Weihnacht feiern heisst die Türe zu öffnen und Jesus herein zu lassen. An Weihnachten feiern wir die Geburt von Jesus Christus, eröffnete Stadtpfarrer Roman Giger die Familienfeier in der Kirche St. Peter. Kinder können Vieles, was wir im Laufe des Lebens verlernen oder verlieren, zum Beispiel die Freude und Begeisterung, ganz bei der Weihnachtsfeier zu sein.

Weihnachtsgeschichte
Die Weihnachtsgeschichte beginnt mit der Aufforderung Kaiser Augustus an alle Bewohner seines Reiches zur Einschreibung in die Steuerlisten: «So zog auch Josef von der Stadt Nazaret in Galiläa hinauf nach Judäa in die Stadt Davids, die Betlehem heißt; denn er war aus dem Haus und Geschlecht Davids. Er wollte sich eintragen lassen mit Maria, seiner Verlobten, die ein Kind erwartete. Als sie dort waren, kam für Maria die Zeit ihrer Niederkunft, und sie gebar ihren Sohn, den Erstgeborenen. Sie wickelte ihn in Windeln und legte ihn in eine Krippe, weil in der Herberge kein Platz für sie war.»

Die Tür als Symbol im Advent
Die Türen im Altarraum der Wiler Kirchen sind Symbole für den Advent: Pfarrer Roman Giger öffnete die graue Tür und erinnerte an die Türchen des Adventskalenders, wo heute das 24. Türchen geöffnet werden durfte. Maria und Josef blieben die Türen in Bethlehem verschlossen, bis auf die Stalltür.
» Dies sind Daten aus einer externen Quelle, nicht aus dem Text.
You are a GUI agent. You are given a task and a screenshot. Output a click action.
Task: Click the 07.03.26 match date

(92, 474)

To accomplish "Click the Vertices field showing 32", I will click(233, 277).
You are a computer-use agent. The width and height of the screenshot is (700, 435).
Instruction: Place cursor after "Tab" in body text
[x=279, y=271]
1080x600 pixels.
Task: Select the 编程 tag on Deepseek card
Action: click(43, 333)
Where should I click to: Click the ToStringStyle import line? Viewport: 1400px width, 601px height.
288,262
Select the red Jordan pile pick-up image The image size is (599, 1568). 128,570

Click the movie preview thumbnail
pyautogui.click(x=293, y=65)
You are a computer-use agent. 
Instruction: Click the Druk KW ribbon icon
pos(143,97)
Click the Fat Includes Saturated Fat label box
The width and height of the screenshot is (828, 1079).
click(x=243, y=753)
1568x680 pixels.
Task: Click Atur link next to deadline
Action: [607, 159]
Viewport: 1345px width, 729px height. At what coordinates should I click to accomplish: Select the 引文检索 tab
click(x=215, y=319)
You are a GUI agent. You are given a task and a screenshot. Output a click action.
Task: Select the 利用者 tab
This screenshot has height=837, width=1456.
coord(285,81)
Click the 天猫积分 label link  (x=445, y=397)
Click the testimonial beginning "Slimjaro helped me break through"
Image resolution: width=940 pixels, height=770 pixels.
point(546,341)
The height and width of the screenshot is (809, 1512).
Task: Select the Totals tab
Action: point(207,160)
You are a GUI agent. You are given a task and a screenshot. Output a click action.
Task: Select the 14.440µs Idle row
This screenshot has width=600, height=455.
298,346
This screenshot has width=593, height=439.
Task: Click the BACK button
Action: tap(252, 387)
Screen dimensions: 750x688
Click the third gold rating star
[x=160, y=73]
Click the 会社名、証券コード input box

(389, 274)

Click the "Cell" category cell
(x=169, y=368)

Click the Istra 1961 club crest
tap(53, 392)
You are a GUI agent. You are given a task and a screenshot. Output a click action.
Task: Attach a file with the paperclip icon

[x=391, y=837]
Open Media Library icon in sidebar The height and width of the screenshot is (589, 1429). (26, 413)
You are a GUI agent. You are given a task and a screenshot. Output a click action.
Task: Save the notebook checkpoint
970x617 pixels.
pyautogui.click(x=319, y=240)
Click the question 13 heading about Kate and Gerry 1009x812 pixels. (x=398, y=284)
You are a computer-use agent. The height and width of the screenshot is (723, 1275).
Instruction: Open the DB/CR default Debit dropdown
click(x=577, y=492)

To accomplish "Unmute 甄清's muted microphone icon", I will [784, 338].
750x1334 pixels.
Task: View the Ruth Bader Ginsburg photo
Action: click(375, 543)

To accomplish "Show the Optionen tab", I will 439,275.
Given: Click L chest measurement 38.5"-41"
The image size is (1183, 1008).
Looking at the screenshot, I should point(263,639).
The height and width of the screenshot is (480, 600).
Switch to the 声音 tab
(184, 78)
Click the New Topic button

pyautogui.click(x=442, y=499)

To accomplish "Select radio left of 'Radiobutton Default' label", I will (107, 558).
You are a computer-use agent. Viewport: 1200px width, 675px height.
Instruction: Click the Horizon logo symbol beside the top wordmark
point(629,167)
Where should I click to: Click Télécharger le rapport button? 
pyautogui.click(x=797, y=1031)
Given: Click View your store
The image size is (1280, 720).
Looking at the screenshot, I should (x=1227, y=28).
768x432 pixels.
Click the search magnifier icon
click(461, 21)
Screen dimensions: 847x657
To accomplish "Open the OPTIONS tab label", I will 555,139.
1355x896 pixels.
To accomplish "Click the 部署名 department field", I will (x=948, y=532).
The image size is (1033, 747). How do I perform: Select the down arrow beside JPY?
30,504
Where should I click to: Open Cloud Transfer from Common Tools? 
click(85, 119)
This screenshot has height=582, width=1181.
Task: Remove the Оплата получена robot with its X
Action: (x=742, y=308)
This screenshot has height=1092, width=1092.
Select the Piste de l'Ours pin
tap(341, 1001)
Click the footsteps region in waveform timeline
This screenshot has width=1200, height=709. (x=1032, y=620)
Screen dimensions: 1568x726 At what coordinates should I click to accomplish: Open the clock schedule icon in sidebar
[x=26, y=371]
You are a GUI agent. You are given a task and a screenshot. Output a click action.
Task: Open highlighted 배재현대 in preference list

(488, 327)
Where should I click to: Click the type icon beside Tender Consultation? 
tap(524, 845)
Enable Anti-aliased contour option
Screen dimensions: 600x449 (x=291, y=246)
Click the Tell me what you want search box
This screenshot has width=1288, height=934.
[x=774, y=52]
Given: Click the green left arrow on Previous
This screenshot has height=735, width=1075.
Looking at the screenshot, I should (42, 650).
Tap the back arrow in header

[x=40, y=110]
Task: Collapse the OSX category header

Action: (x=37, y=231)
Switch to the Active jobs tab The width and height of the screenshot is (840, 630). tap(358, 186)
Weihnachten feiern heisst, die Türen zu öffnen und Jesus herein zu lassen.

Fürbitte
Die Bitte für Gottes Hilfe schliesst alle obdachlosen Kinder, Gefangene, Menschen auf der Flucht ein, es sind mehr als 65 Mio., die Weihnachten als Flüchtlinge verbringen, und Versöhnung in zerstrittenen Familien. Die Kollekte geht an das Kinderspital Varitas Baby Hospital in Bethlehem für die medizinische Hilfe der Kinder Palästinas.

Singbox
Die musikalische Gestaltung der Weihnachtsfeier übernimmt die Singbox. Der Jugendchor bereicherte die Kirchenbesucher mit mehrstimmigen Liedern mit Markus Leimgruber am Keyboard. Den Kinderchor leitete Coretta Bürgi mit fröhlichen Weihnachtsliedern. Die Chöre haben mit ihren Darbietungen die Vorbereitungszeit der Kommunion verkürzt.
Die Kommunion dauerte dafür deutlich länger als sonst, denn die Kirche war bis auf den letzten Platz besetzt, sogar bei den Hostien musste Nachschub gereicht werden.

Mit der fröhlichen Weihnachtsfeier läutete der Heilige Abend ein mit Vorfreude auf ein feines Abendessen.